Moins de levées, plus de flexibilité pour le Trésor
Dans ce climat plus favorable, le Trésor a choisi la modération, seulement 39,2 milliards de dirhams levés à fin avril, en baisse de 39% par rapport à la même période de 2024. Cette stratégie, rendue possible par une bonne position de trésorerie et des rentrées fiscales dynamiques, lui permet de capitaliser sur la détente des taux pour lisser ses émissions. MSIN note toutefois que la demande sur le marché primaire reste modérée, en dépit de taux plus bas. Le taux moyen de satisfaction des adjudications atteint 67%, signe d’un appétit contrôlé des investisseurs, qui semblent attendre des niveaux encore plus attractifs pour allonger leurs engagements.
Secondaire, la détente s’installe
Le mouvement de repli des taux n’est pas resté cantonné au marché primaire. Sur le marché secondaire, les baisses sont tout aussi marquées, -57 pb sur 5 ans, -60 pb sur 10 ans, et -70 pb sur 15 ans, selon MSIN. Les flux observés traduisent un regain d’intérêt pour les obligations longues, dans un environnement désormais perçu comme moins incertain.
La profondeur du marché reste cependant à consolider. Si la liquidité bancaire a progressé, les opérateurs demeurent attentistes face à une économie encore en phase de redressement post-choc externe (ralentissement mondial et instabilités géopolitiques).
Vers un second semestre décisif
Les perspectives à moyen terme restent constructives. MSIN anticipe une poursuite du cycle de détente sur les taux, à condition que les fondamentaux se stabilisent, «Une inflation maîtrisée, une politique monétaire prudente et une gestion active de la dette publique pourraient renforcer la confiance et relancer plus nettement la demande sur le compartiment obligataire».
En parallèle, les attentes vis-à-vis des prochaines réunions de Bank Al-Maghrib se cristallisent. Un nouveau geste de baisse du taux directeur n’est pas à exclure, surtout si les projections de croissance restent prudentes et si les tensions inflationnistes restent contenues.
Enjeux pour les investisseurs institutionnels
Pour les gestionnaires d’actifs, le moment est stratégique.
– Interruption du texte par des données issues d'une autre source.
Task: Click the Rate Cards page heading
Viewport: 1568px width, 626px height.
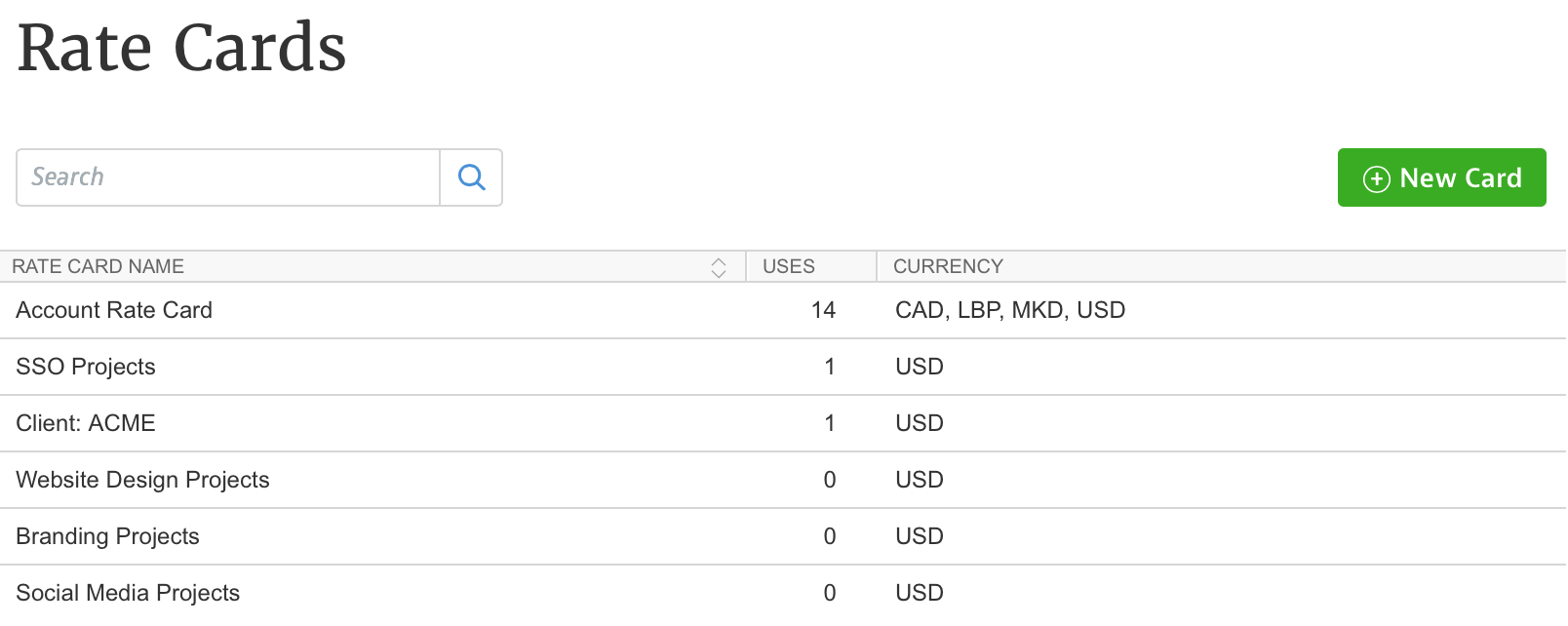Action: point(182,48)

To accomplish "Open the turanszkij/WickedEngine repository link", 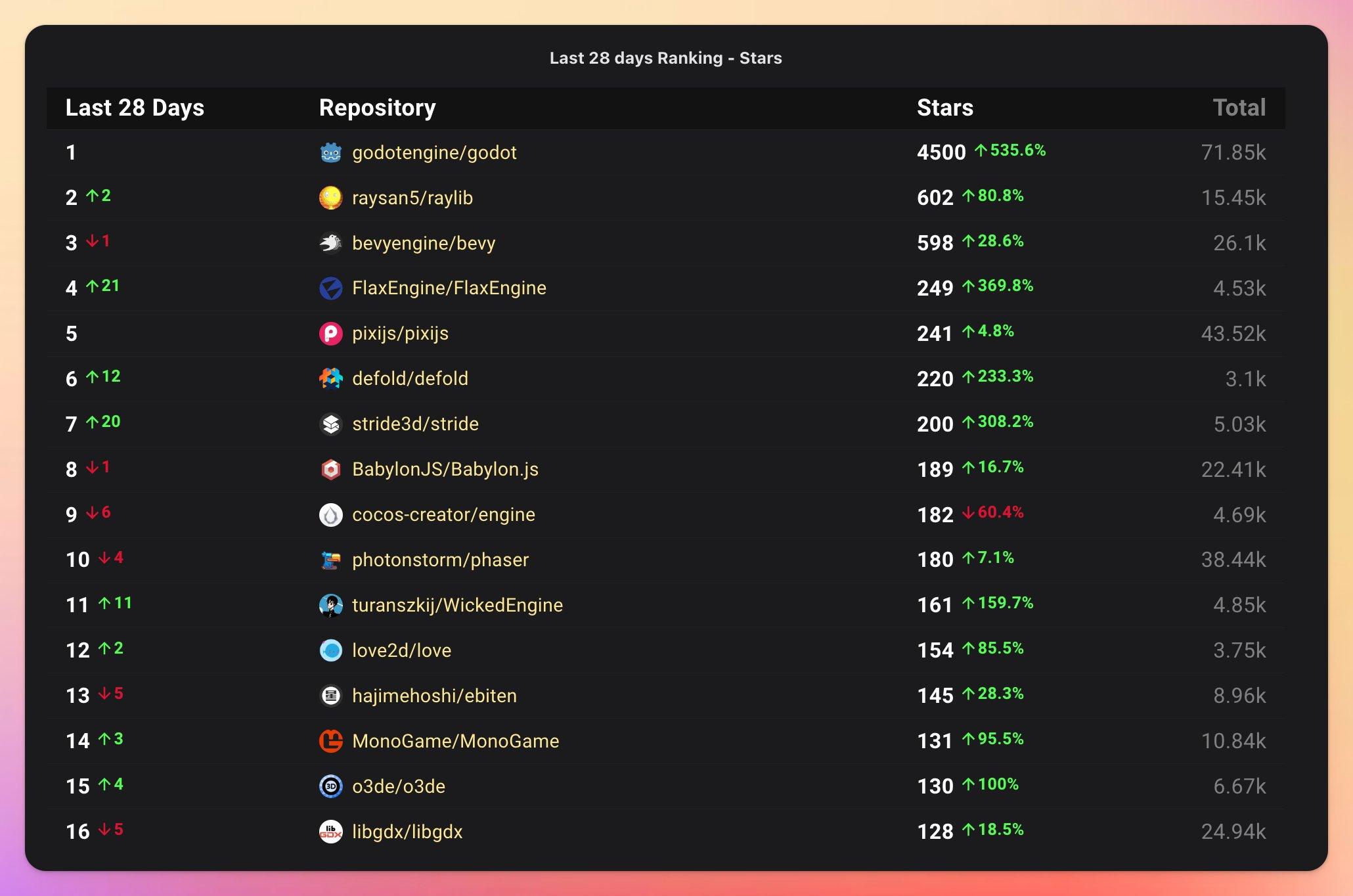I will 457,605.
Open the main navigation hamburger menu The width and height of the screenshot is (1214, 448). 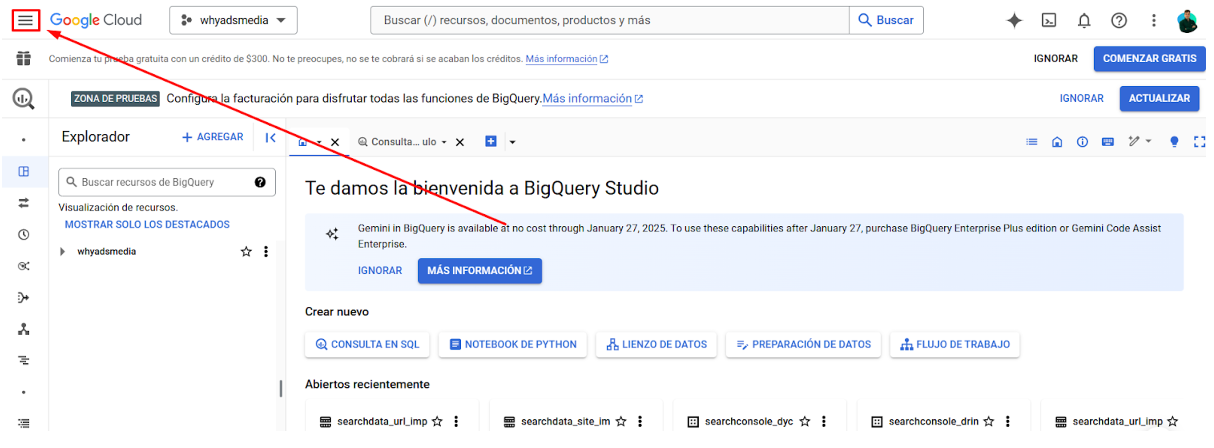25,20
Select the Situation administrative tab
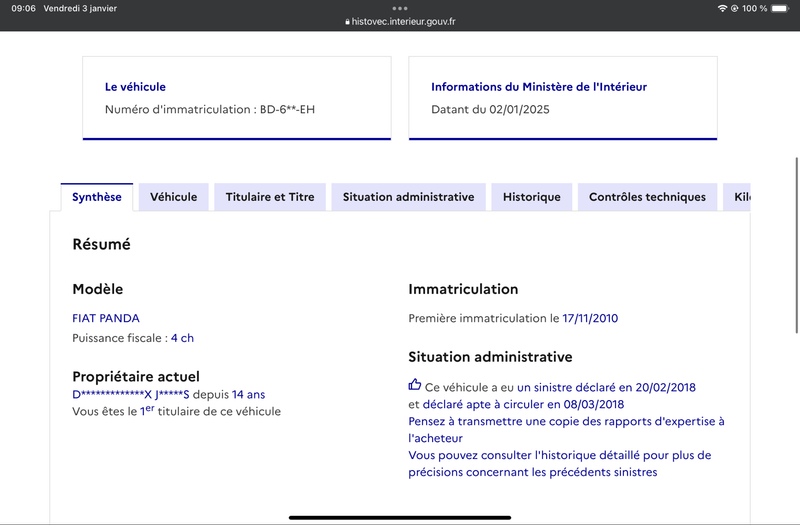800x525 pixels. pyautogui.click(x=408, y=197)
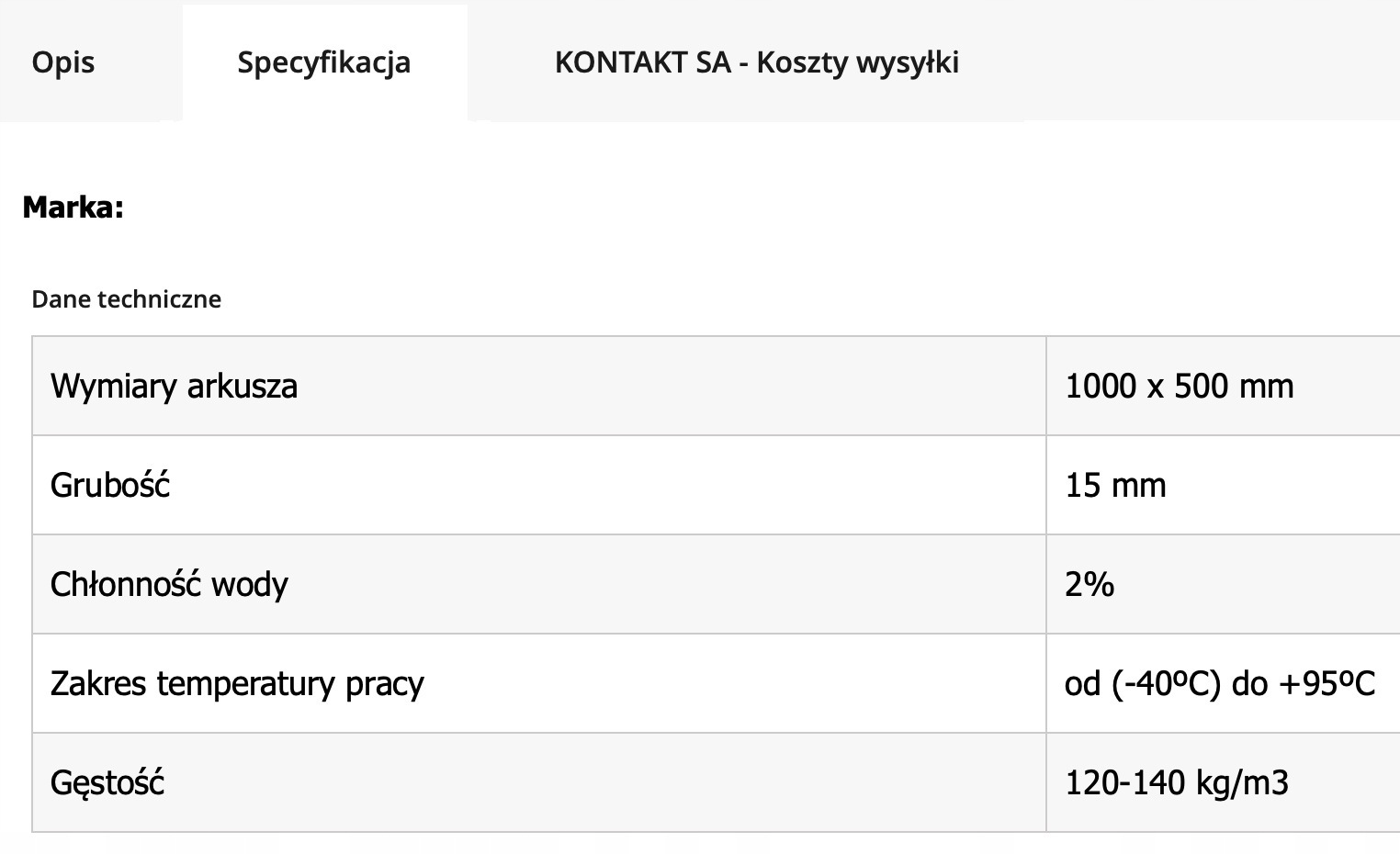Select the Chłonność wody row label
This screenshot has width=1400, height=854.
[170, 584]
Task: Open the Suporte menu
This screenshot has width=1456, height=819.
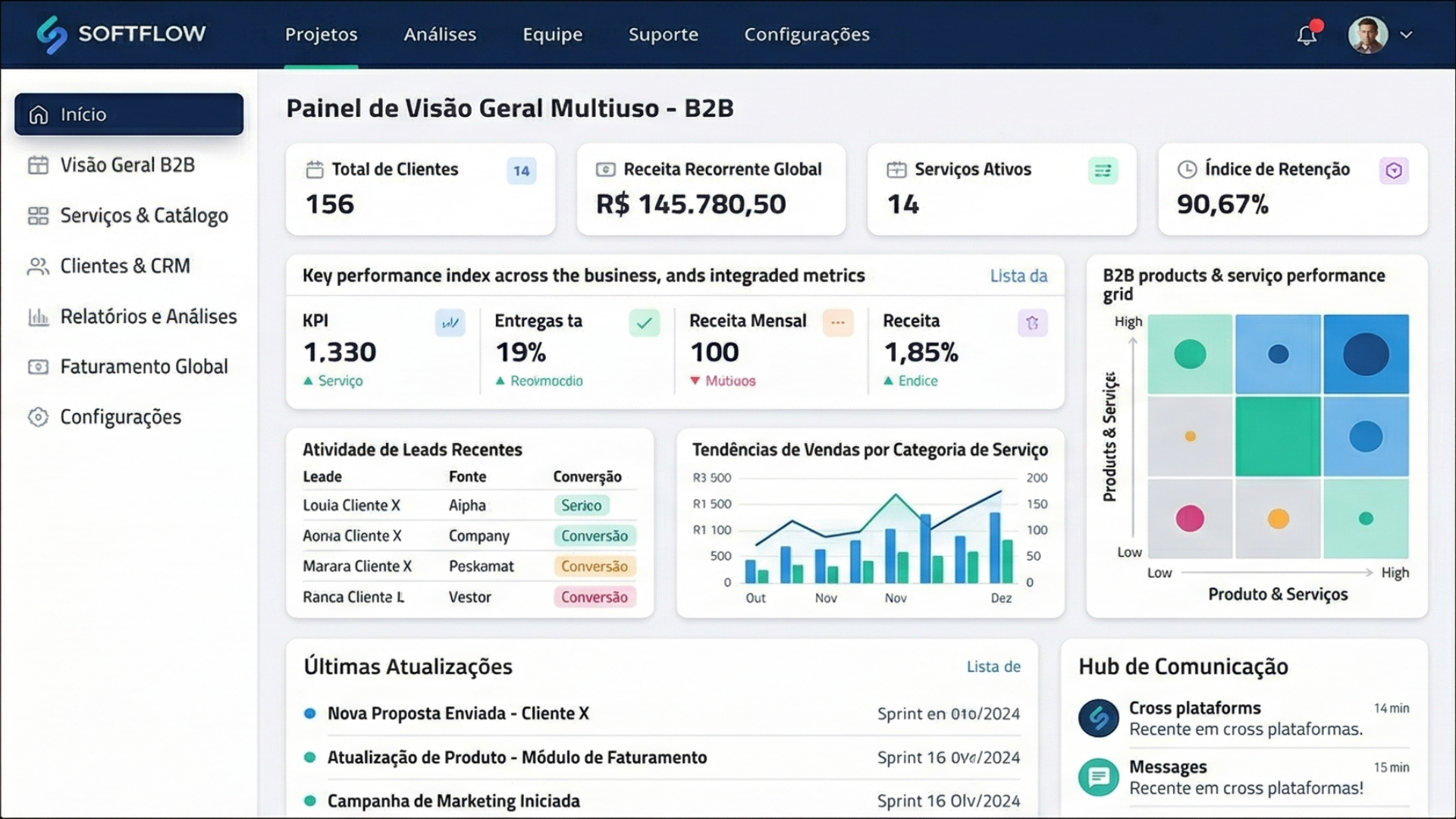Action: click(663, 34)
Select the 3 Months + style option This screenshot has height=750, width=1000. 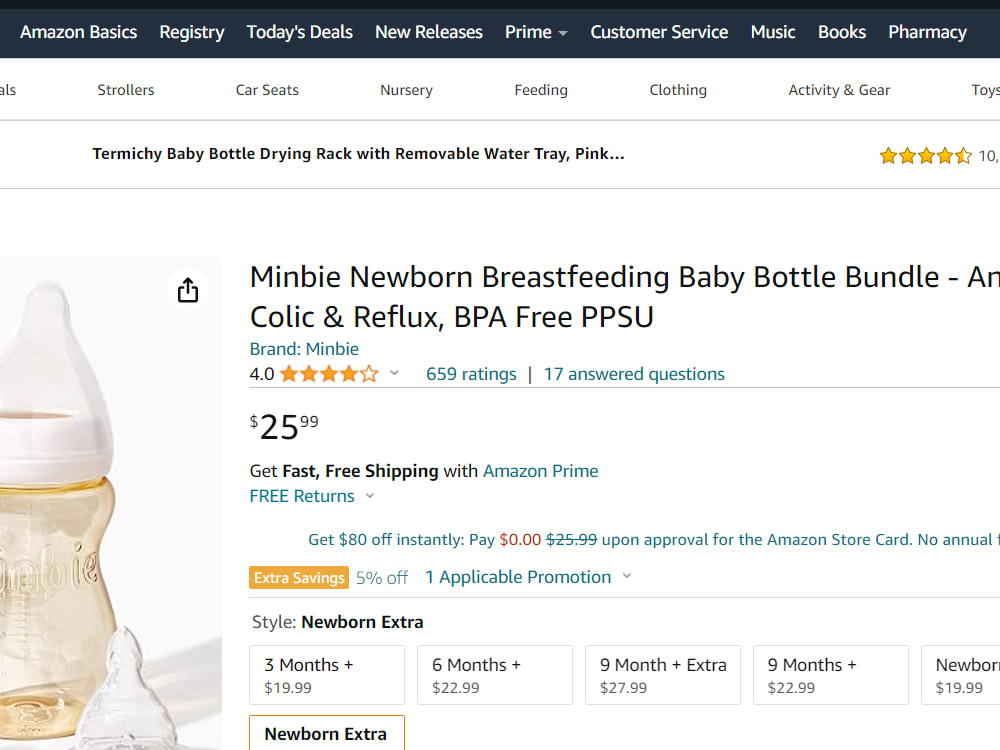tap(327, 675)
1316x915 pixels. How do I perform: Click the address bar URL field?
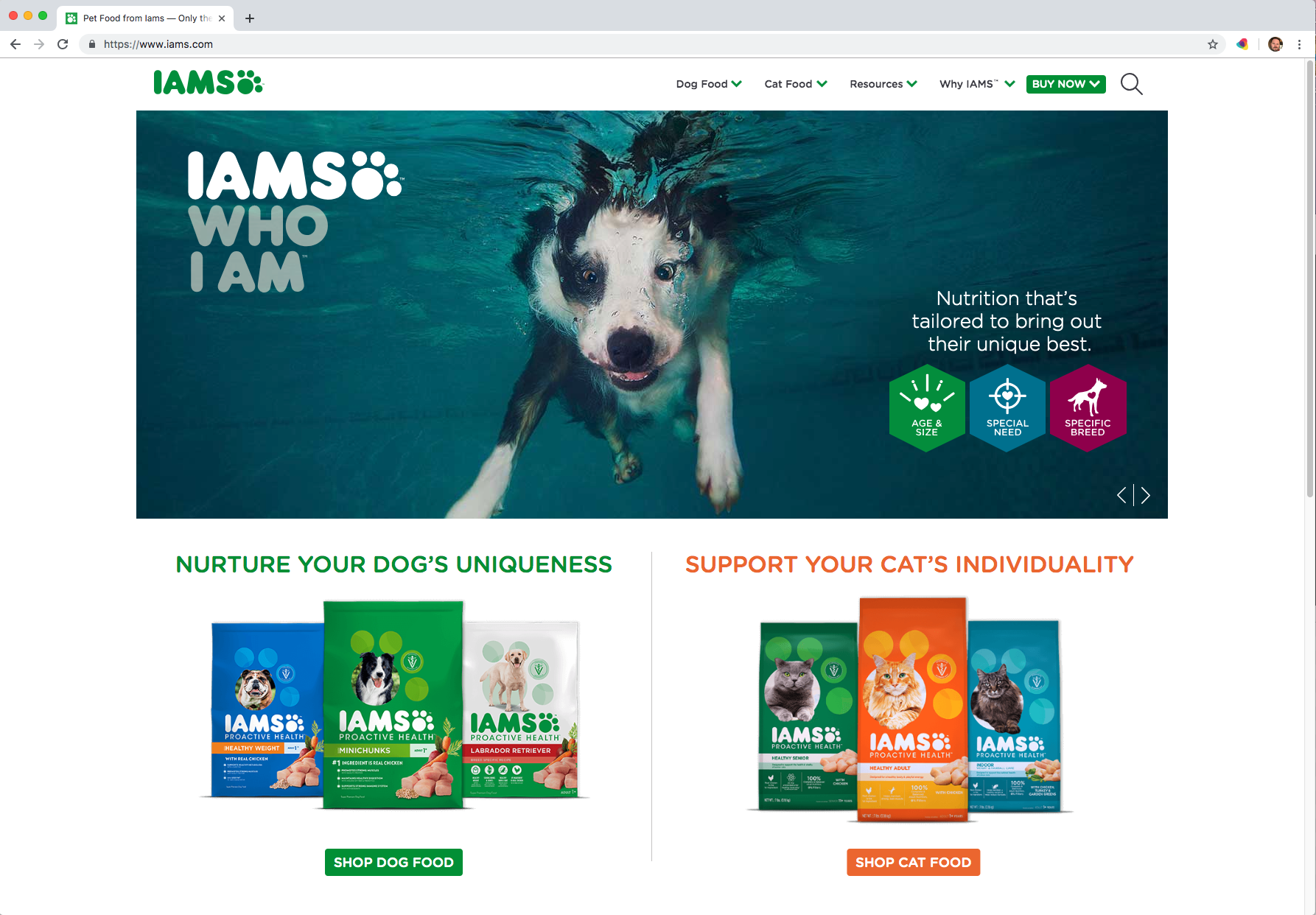(648, 44)
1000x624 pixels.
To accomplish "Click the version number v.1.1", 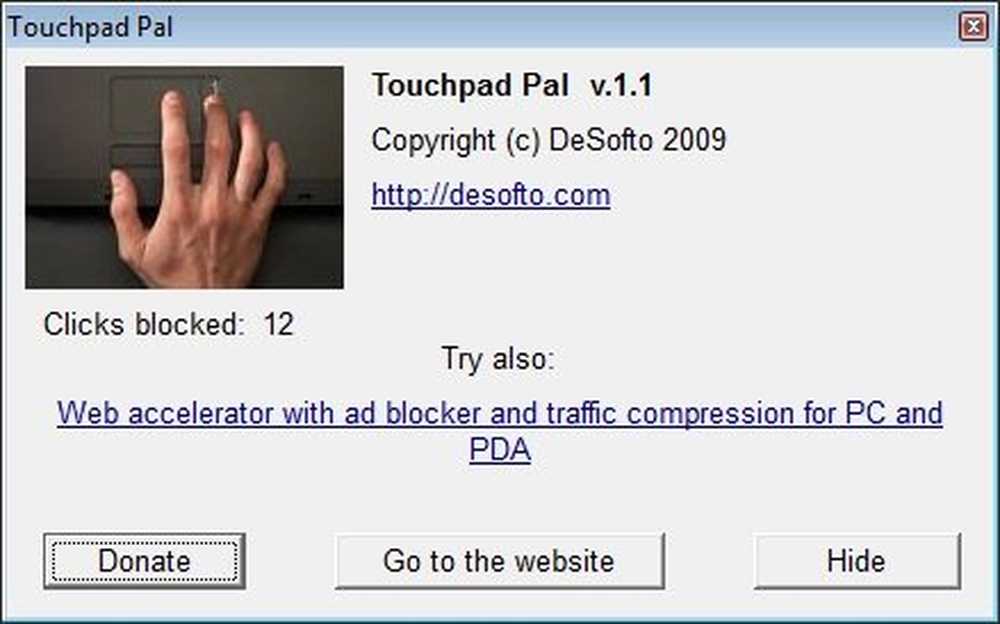I will point(621,85).
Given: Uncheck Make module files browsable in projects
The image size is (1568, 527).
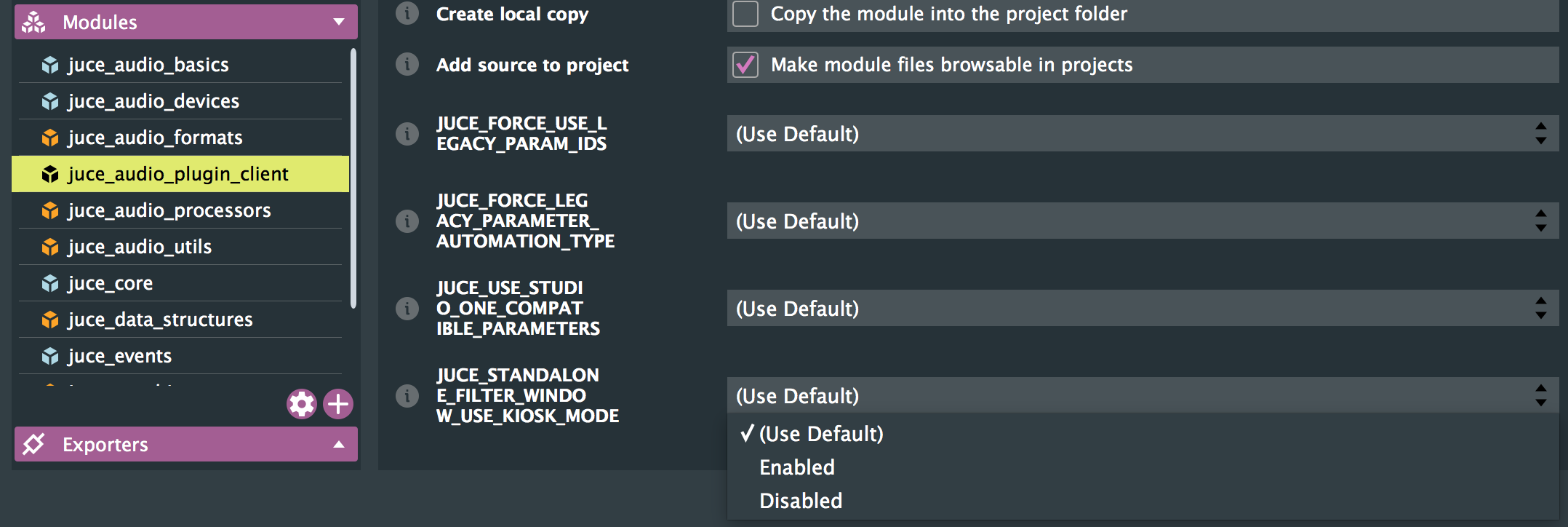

Le repositionnement progressif vers les maturités longues pourrait s’accélérer dans les mois à venir, avec à la clé un retour du portage et des gains en capital. Mais la prudence reste de mise : le marché reste exposé aux révisions des anticipations macroéconomiques mondiales, à la politique de la BCE et à l’évolution des taux US.
MSIN souligne que les institutions marocaines devront composer avec une volatilité de fond, «Le défi reste de concilier duration, rendement et flexibilité, dans un univers de taux plus bas mais encore instable.»
Une courbe des taux à surveiller
Le principal signal de ce printemps 2025 reste la recompression de la courbe des taux, particulièrement sur le segment 5-15 ans. Cette configuration, observée également dans d’autres économies émergentes, traduit un marché qui parie sur la stabilité des prix à moyen terme et une inflexion durable de la politique monétaire.
Pour le Trésor, il s’agit d’une fenêtre d’opportunité. Pour les investisseurs, d’un point d’équilibre à affiner. Et pour les intermédiaires comme MSIN, d’un moment clé de réajustement stratégique.